# Some things I learned after getting a bigger boat....



## notnksnemor (Apr 19, 2010)

After years of having a 17' boat I finally moved up to a 
20+. 
Some things I learned:
>Bigger boat is great, more room, rides better, more comfortable.
>Bigger boats come with bigger trailers that usually have brakes. Sometimes the brakes are surge brakes, and *surge brakes suck*. After only having single axle trailers, I can now tell you surge brakes suck. This is my first encounter with them. When I bought the boat I saw that the brakes were rusty and didn't work, no problem, figured that into the price and moved on. Next I replace 2 caliper/rotors, clean the brake line, replace the actuator on the tounge, bleed and brakes work like new.
Hook to trailer to move it and* It won't back up*. Who would a thought surge brakes work just as well going backward as they do going forward. 
So now I find out I have to change from a 4 pin flat plug to a 5 pin flat plug to pick up power to a little solenoid to shut the brakes off when the back up lights come on........In the process of doing that, notice the wire on the trailer looks old, and the lights are not submergeable. So I change wiring harness and lights on trailer. Now trailer backs up and brakes work. So I'm thinking, I usually unplug the lights when I back it in the water, can't do that now or brakes won't work. Get a 4 pin flat plug and wire it in line with the 5 pin flat, so now I can unplug lights leaving wire hooked to brake solenoid so trailer will back up. 

Oh Yeah...... the boat runs great.


----------



## d-a (Apr 19, 2010)

Its always something. 

d-a


----------



## sea trout (Apr 19, 2010)

ha ha! glad the boat runs great!
d-a is right....there's always somthing!!!! ha ha


----------



## Parker Phoenix (Apr 19, 2010)

Welcome to my world.....


----------



## PaulD (Apr 19, 2010)

Bigger boats=bigger issues, and more of them!


----------



## Capt. Scott Griffin (Apr 19, 2010)

Check your actuator...there should be a lockout on it that you can slide something into that will keep your actuator from sliding and locking your brakes up..when I move my trailer with my lawn mower I use the lock out.


----------



## notnksnemor (Apr 19, 2010)

Trollin_Fool said:


> Check your actuator...there should be a lockout on it that you can slide something into that will keep your actuator from sliding and locking your brakes up..when I move my trailer with my lawn mower I use the lock out.
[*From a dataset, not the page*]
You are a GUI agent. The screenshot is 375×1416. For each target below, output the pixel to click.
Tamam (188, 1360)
There is a hole for a lock pin. The actuator has to be all the way out. It came down to: do I want to put in a couple of hours to wire it right or jump out and put a pin in the tongue everytime I want to back up?
It wasn't bad, just seemed like one thing lead to another. Trailer is like new now.


----------



## kingfish (Apr 19, 2010)

B.O.A.T:  Bring On Another Thousand !!


----------



## Robert 31320 (Apr 19, 2010)

Sometimes, a bigger boat will also teach you how much you actually liked your smaller boat.


----------



## notnksnemor (Apr 19, 2010)

Robert 31320 said:


> Sometimes, a bigger boat will also teach you how much you actually liked your smaller boat.
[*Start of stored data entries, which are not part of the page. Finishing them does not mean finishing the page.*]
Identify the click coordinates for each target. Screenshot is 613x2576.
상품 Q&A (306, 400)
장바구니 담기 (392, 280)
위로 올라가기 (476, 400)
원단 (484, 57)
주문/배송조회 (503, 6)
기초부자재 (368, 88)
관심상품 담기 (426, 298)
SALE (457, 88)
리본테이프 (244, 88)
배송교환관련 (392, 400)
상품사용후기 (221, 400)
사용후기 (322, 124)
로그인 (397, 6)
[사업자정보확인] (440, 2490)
Smaller boats are great.......here's a shameless plug for one that needs a good home.......


http://forum.gon.com/showthread.php?t=524638


----------



## Robert 31320 (Apr 19, 2010)

That is a nice one.


----------



## Capt. Richie Lott (Apr 19, 2010)

Amen.....


----------



## Tide-Dancer (Apr 19, 2010)

Replace your trailer lights with Peterson LED lights and you will not have to unplug them. LED lights run cool and are waterproof.
Why Peterson? They work!!! There are many LED lights on the market that are junk. Bass Pro, West Marine and most of the big box stores carry the price point lights. Go to a Northern Tool store and buy Peterson and be done with it.
I retired from 35 years in the trailer parts business so I speak from experience.


----------



## Cricket Chunker (Apr 22, 2010)

Superbrightleds.com - best deal on submersible LEDS for boat trailers.  I have replaced both my boat trailers with these (one for the 17' small lake boat and the other for the 22' bay boat). 
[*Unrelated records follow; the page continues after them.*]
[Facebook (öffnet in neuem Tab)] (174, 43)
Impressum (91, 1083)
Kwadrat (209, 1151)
SUPEBRIGHT LEDS - Submersible Trailer LEDS

PS - I also convered my plug from the flat 4 pin to a 7 pin to match my trailer outlet on the truck.  Now I don't have to bother with any adapters.  Found the plug with 6' cords for less than $10 on ebay.  This mod was well worth the small amount of time it took to install.


----------



## Bubbaforsure (Apr 22, 2010)

kingfish said:


> B.O.A.T:  Bring On Another Thousand !!



Amen....................!


----------



## skiff23 (Apr 23, 2010)

I am having trouble with my surge brakes now. I think I am just gonna remove them completly.


----------



## T-Boy (Apr 25, 2010)

Bubbaforsure said:


> Amen....................!



Double Amen

New used boat:

Carbs rebuilt
Livewell pumps
Livewell drain switch
Timing set
Trolling motor foot switch
New depth finders, then replace bad transducer
Replace gravel shields on trailer
Boat cover
three batteries

$2000 later, good to go ( till something else breaks)


----------



## Steve762us (Apr 29, 2010)

Working on replacing leaf springs, U-bolts, etc on a 1996 trailer now.  It's amazing how good you can get, laying on your back, swinging a 4# sledge, on a cold chisel, after the 2d day!


----------



## d-a (Apr 29, 2010)

Steve762us said:


> Working on replacing leaf springs, U-bolts, etc on a 1996 trailer now.  It's amazing how good you can get, laying on your back, swinging a 4# sledge, on a cold chisel, after the 2d day!



I feel your pain.

After have 2 leaf springs break on 2 separate occasions, Im on a 3 year replacement cycle for the leaf springs and hardware.  I always try to have the boat sitting in the water to make things easier. That and a ton Of PB blaster sprayed on everything seems to help. 

d-a


----------



## shakey gizzard (Apr 30, 2010)

d-a said:


> I feel your pain.
> 
> After have 2 leaf springs break on 2 separate occasions, Im on a 3 year replacement cycle for the leaf springs and hardware.  I always try to have the boat sitting in the water to make things easier. That and a ton Of PB blaster sprayed on everything seems to help.
> 
> d-a



PB blaster is your friend!


----------